Jésus lépreux
Cette terrible maladie qu’est la lèpre se transmet, à ce qu’on sait, très facilement, par contact. Puisqu’elle ronge la peau, elle se porte très facilement sur une peau saine. C’est pourquoi dans les temps anciens et jusqu’au Moyen-Age les lépreux étaient parqués dans des lieux spéciaux, avec interdiction de fréquenter les bien portants, qui de leur côté étaient tenus de ne pas s’approcher (nous n’avons rien inventé en matière de confinement).
Or Jésus transgresse cet interdit, comme le feront plus tard saint François d’Assise et bien d’autres, il touche le malade, ce qui est d’abord, bien sûr un signe d’affection, un réconfort non négligeable pour un homme habitué à être l’objet du dégoût général. Mais surtout, le Seigneur se révèle porteur d’une contagion en sens contraire, la contagion de la vie plus forte que la mort, qui transforme cette loque humaine en un être sain et libre. La propagation du mal s’arrête devant cette surabondance de force qui s’offre à lui.
Mais ce serait trop simple si le Christ remportait ainsi toujours la victoire et faisait reculer devant lui toute la puissance du Mal. Celui-ci est beaucoup trop chevillé au cœur de l’homme pour être toujours éliminé par la venue triomphante au Sauveur. Jésus, dans un premier temps, accepte de contracter nos maux et nos faiblesses pour les vaincre de l’intérieur. Certes il n’attrape pas ici la lèpre, mais on remarque qu’il en prend un peu les conséquences. Comme le malade qu’il vient de guérir il connait pour un temps l’éloignement de la société des hommes. Le lépreux devait passer à l’écart, lui Jésus « était obligé d’éviter les lieux habités », car sa réputation de faiseur de miracles lui causait plus d’ennuis que d’honneur.
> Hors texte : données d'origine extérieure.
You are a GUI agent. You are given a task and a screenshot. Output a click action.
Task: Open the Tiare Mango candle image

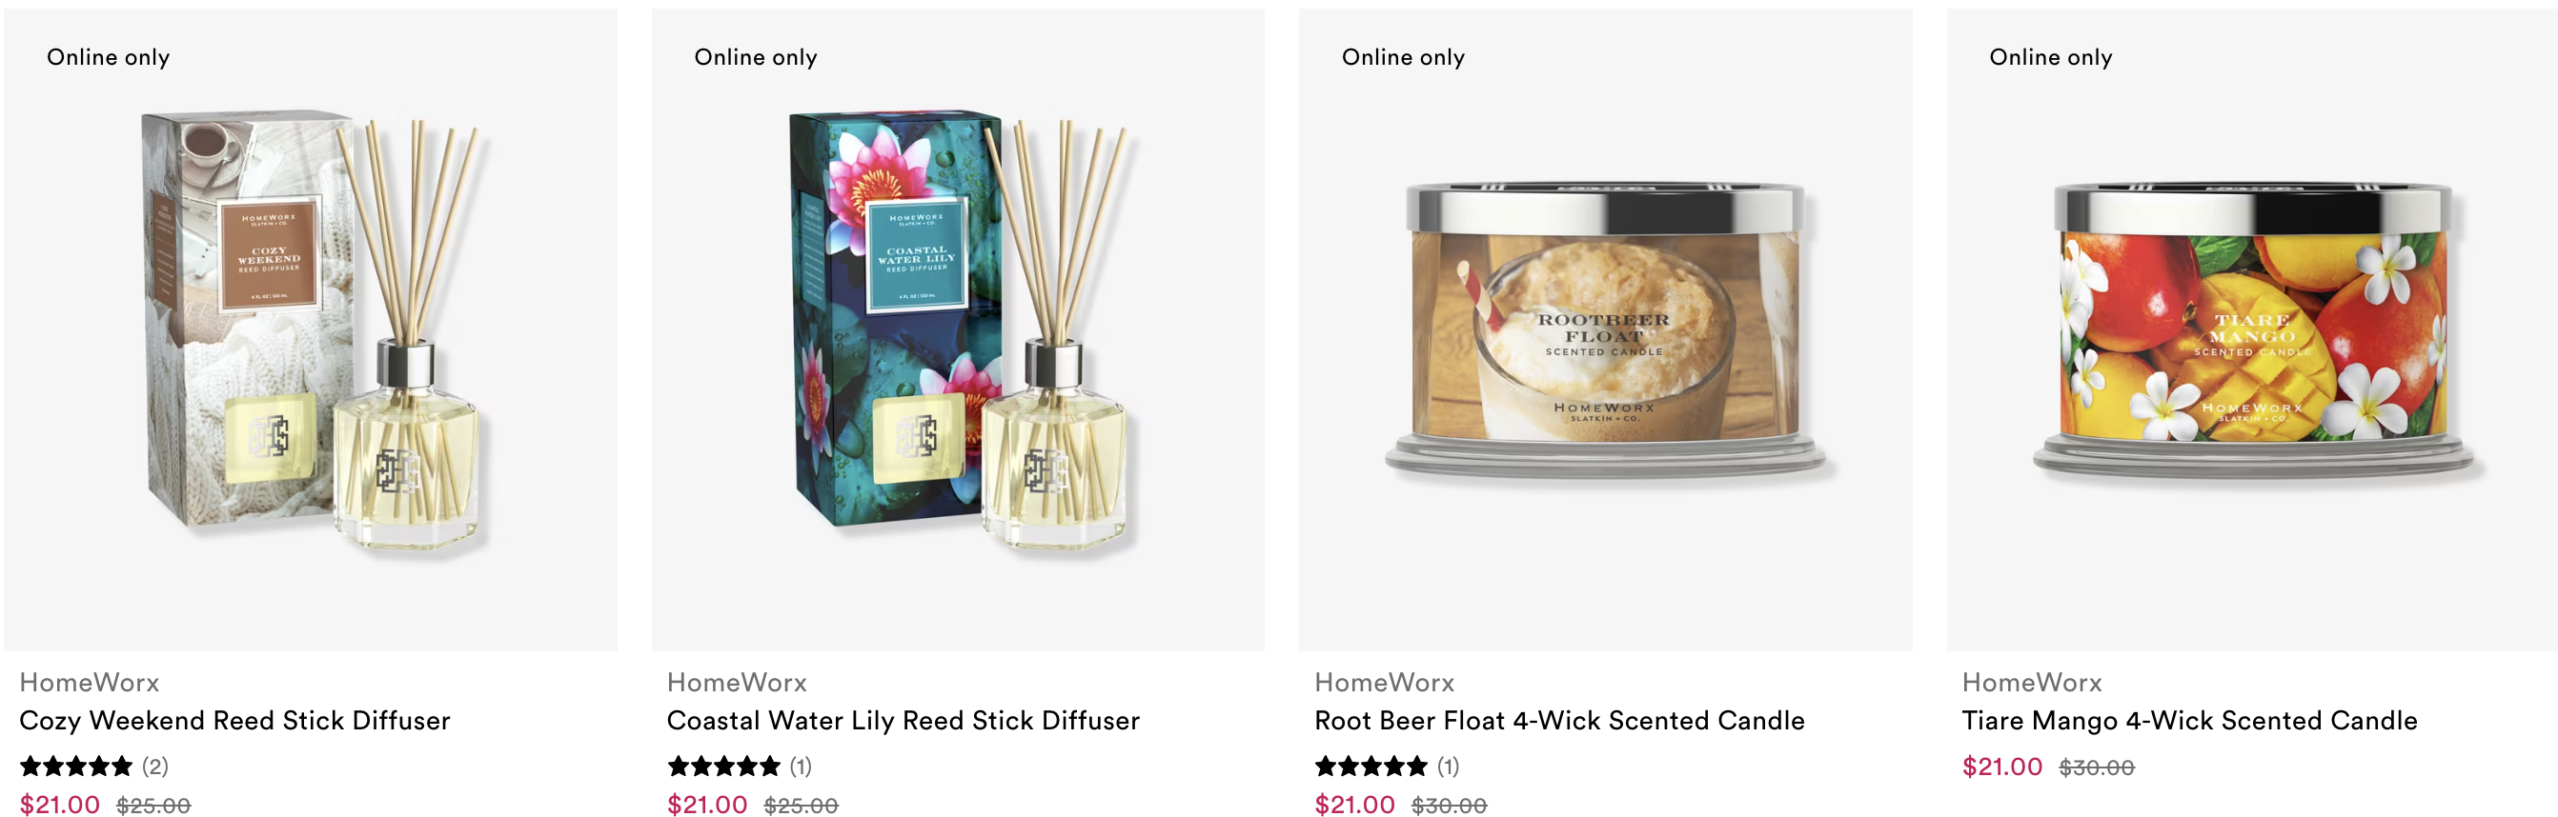pos(2252,330)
Et ceci se manifestera d’avantage encore au moment de la Croix. Avant de vaincre le mal, il en a d’abord été la victime, et ce à un point extrême. L’image du lépreux plane sur toute la prophétie d‘Isaïe 52-53 que nous entendons in extenso au cours de la célébration du Vendredi Saint : « il n’avait plus figure humaine, et son apparence n’était plus celle d’un homme », « objet de mépris, abandonné des hommes, homme de douleur, familier de la souffrance, comme quelqu’un devant qui on se voile la face, méprisé, nous n’en faisions aucun cas », « le Seigneur a voulu l’écraser par la maladie » etc… Cet être méprisé qu’on chasse à coup de pierres, c’est le Christ qui a assumé toutes les conséquences de notre mal.
Notre salut n’a pas été obtenu par un coup de baguette magique, il a été acheté très cher. C’est en se mettant dans la condition de l’homme frappé par la plus atroce souffrance qu’il a dénoué le lien qui attachait ensemble la souffrance et le péché, l’épreuve de l’abandon et la révolte, la mort et le désespoir. Désormais Satan peut torturer sa victime, elle lui a échappé. Et nous avec, si nous ne lâchons pas la main de Jésus.